10 injured Newburgh ex-firefighters say pay was illegally cut

By Doyle Murphy
Times Herald-Record
Published: 2:00 AM - 02/08/12

CITY OF NEWBURGH — Ten injured retired Newburgh firefighters say the city illegally cut their pay when it negotiated salary cuts with active-duty firefighters.
The city notified the men by letter in January 2011 that their checks would be adjusted to match a new contract between the city and IAFF Local 589, the union that represents city firefighters. The union had agreed to temporary 5 percent salary decreases.
Attorney Stewart Rosenwasser, who is representing the injured firefighters, said his clients are separate from the union and never agreed to any new deal.
"You cannot bargain away our rights," Rosenwasser said.
Each of the firefighters retired as a result of injuries, earning state retirement benefits.
Under the law, the city has to make up the difference between the state payments and what the men would have received as their regular salaries.
Rosenwasser represented nearly the same group of firefighters in a previous lawsuit, winning a judgment that required the city to pay them longevity increases.
Rosenwasser said their current argument is supported by state law that treats injured firefighters as a separate class.
The city tried to get the case thrown out, but Orange County Judge Lawrence Ecker denied the motion in January and will require the city to respond to the firefighters' petition in writing by the end of February.
Newburgh City Manager Richard Herbek said the firefighters take the good of new contracts but refuse to accept the bad.
"It's outrageous," Herbek said. "You can't have it both ways."
Herbek also criticized the law that treats injured firefighters differently from other government retirees. He said Newburgh pays $474,802 annually to 13 injured firefighters, including the 10 who have filed the lawsuit, and it's an unfair burden on a distressed city.

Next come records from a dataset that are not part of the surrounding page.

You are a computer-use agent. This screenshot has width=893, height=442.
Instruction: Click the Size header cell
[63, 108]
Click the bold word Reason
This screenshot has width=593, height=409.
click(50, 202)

Rosenwasser said the city has been willing to pay hefty legal fees just to hold on to 5 percent of the men's benefits for the two years of the decreases — a fight he expects the city to lose.
Herbek said he didn't know the cost of the legal fees but defended fighting back against the firefighters and others who might challenge the city.
"The city's got to protect itself," he said. "The city has got to protect its taxpayers. It's tricky business."